The massive increase in procedures over the past 20 years has added to the cost of providing care, to no one’s surprise. A study in the recent Radiology journal acknowledges this.

Part of the explosion in medical imaging over the past two decades may be attributable to overutilization, and steps need to be taken to cut back … Imaging services and their costs have grown at about twice the rate of other technologies in healthcare including lab procedures and pharmaceuticals…

Part of the problem fueling this growth has been the inclusion of many non-invasive standard imaging techniques as being procedure based — lumping the costs associated with uncomplicated, unenhanced CT imaging with, say, CT-guided renal biopsy — for example. Of course, bordering on the unethical side are the practices of self-referral within large imaging groups in many healthcare markets. | LINK

For the past six months insurance regulators in California have been working through negotiations with Anthem, a BC insurer whose initial premium rate hikes became a cause célèbre for healthcare consumers in that state and the Obama administration, alike. The previously proposed 39% increases created a firestorm in healthcare policy circles and provided Obama and HHS a temporary PR headache as a solution to lower premium increases was sought. The end result after scrutiny of state ledgers is a “smaller” increase —  of approx. 14 percent. | MP3 LINK

The initial impact of the new healthcare reform law won’t begin until late September/early October. But how much do Americans really know about the legislation’s benefits and changes? President Obama has embarked on some PR jaunts to remind the public of the virtues of reform, but is the White House’s awareness campaign really enough to get the word out that reform is actually imminent? Apparently not.

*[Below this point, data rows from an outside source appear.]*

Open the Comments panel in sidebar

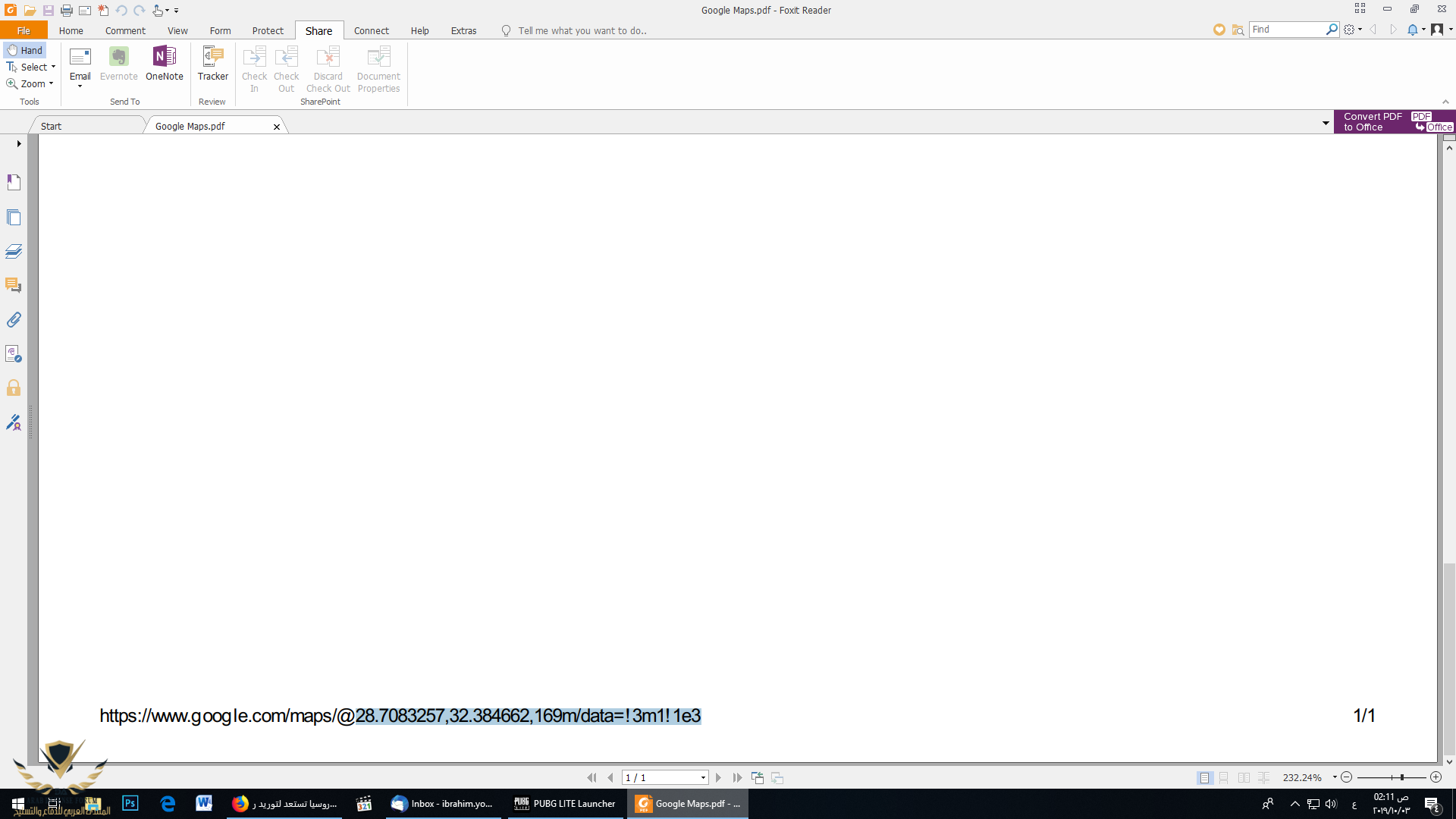click(14, 286)
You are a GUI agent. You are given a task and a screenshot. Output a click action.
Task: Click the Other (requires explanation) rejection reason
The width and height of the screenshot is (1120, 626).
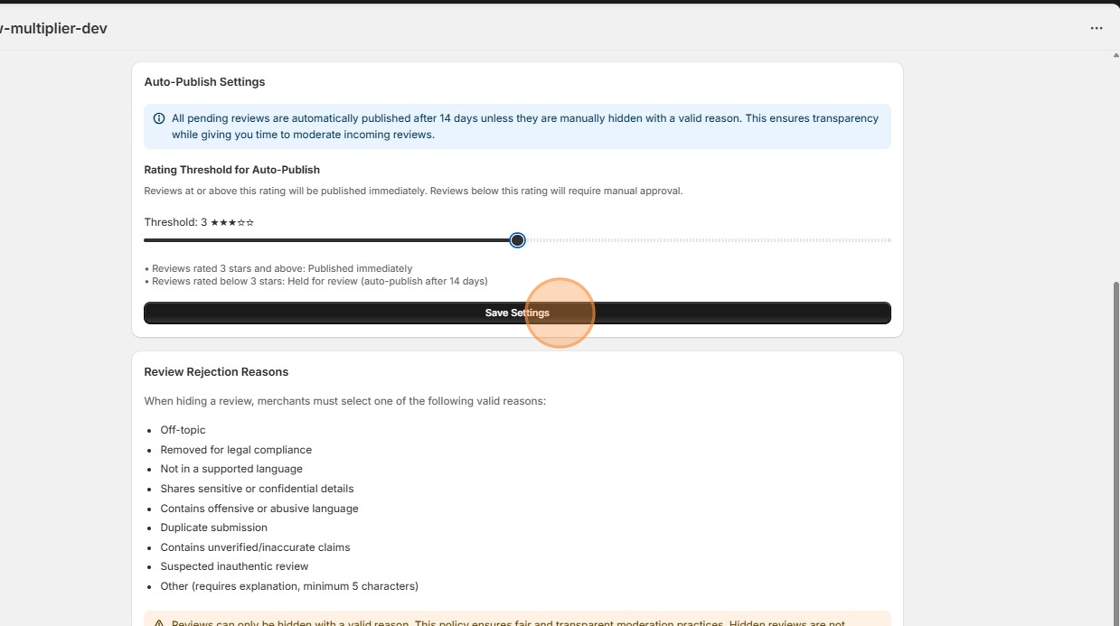pos(289,585)
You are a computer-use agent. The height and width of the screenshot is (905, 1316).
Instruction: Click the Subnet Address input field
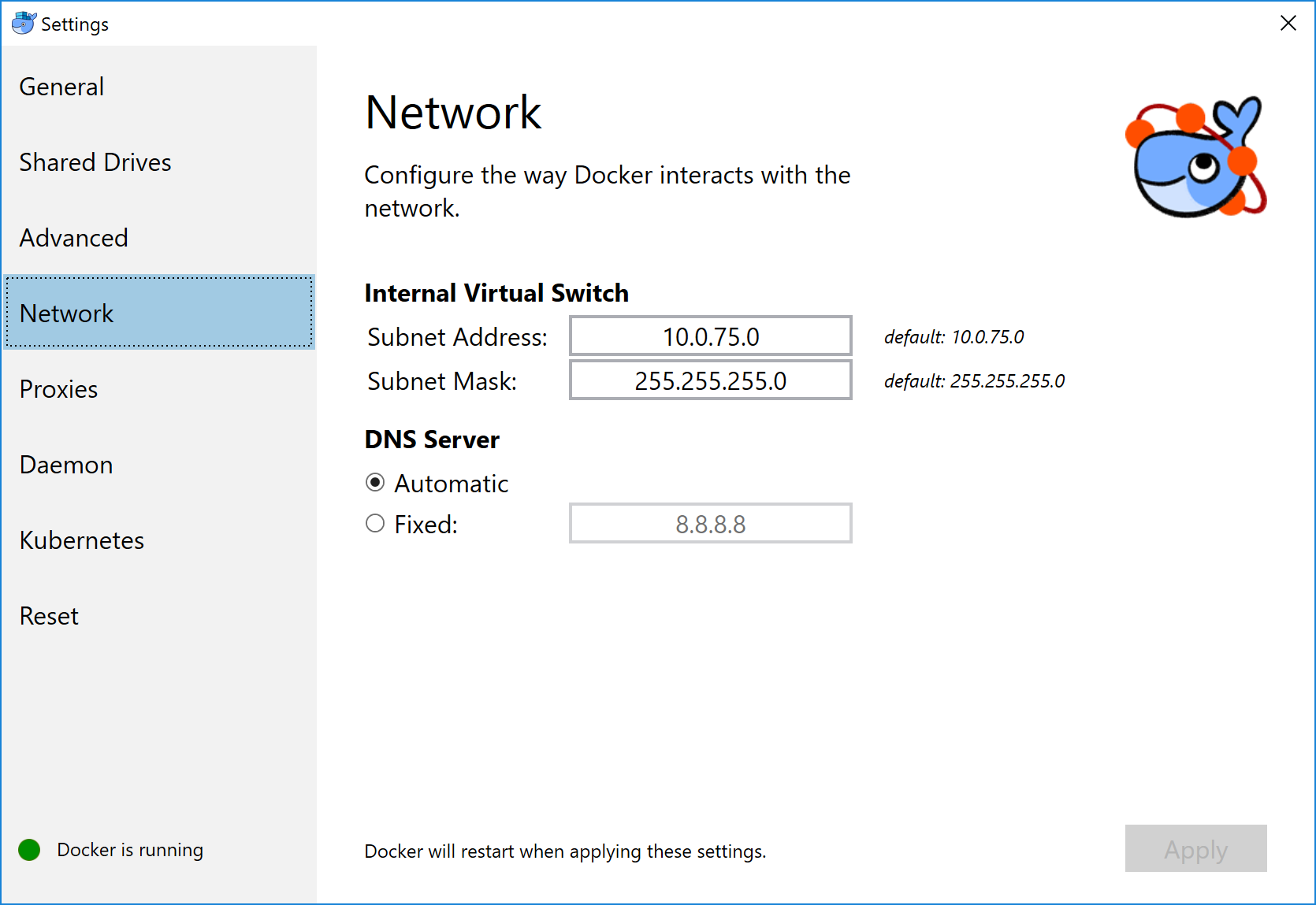tap(709, 336)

Many key parts of the new law, signed by President Obama in March, take effect in several stages beginning next month and continuing through 2015. Because it’s so complex, consumer advocates worry that people won’t take advantage of its benefits, so they have embarked on a nationwide education campaign. [..]

“People are still afraid that there are death panels . . . or that Medicare is going to go away,” says Cheryl Matheis of AARP, the nation’s largest seniors organization. “We have an obligation to get the information out there…”

It’s the new reality. Focus groups, polls, lobbies. To bad reform won’t cover the cost of these mechanisms of information dissemination. | LINK

Confirming what many, if not all providers in healthcare delivery already know, a study in the Annals of Int. Med. confirms the rampant favorability of results in pharma industry sponsored trials. In the meta analysis of over 500 trials, researchers found that industry-funded trials received positive outcomes approx. 80 percent of the time, compared to positive outcomes in just 50 percent of government-funded ones. Also, results of industry-funded studies were published within two years of study completion 32 percent of the time compared with 54 percent for government trials — suggesting not only certain bias in reporting in heavily invested outcomes, but also that government funding occurs sooner in trails when results may not seem as certain to produce a favorable outcome. The government’s registry of trials in development provides excellent information on study quality of over 90,000 investigations for those interested in getting at the true purpose of a proposed clinical trial. | LINK

The vote is 20-12 against withdrawing GSK’s troubled drug Avandia from the marketplace. Essentially, the FDA says that — in spite of the earlier vote the committee had on positively acknowledging the cardiac risks associated with the drug — those risks were not deemed strong enough to warrant removal. Twelve of the committee’s 33 members voted to pull Avandia off the market altogether, while only three supported leaving it on the market with its current labeling. Seven wanted to add stiffer language to the current label, and 10 wanted both stiffer language and restrictions on its use.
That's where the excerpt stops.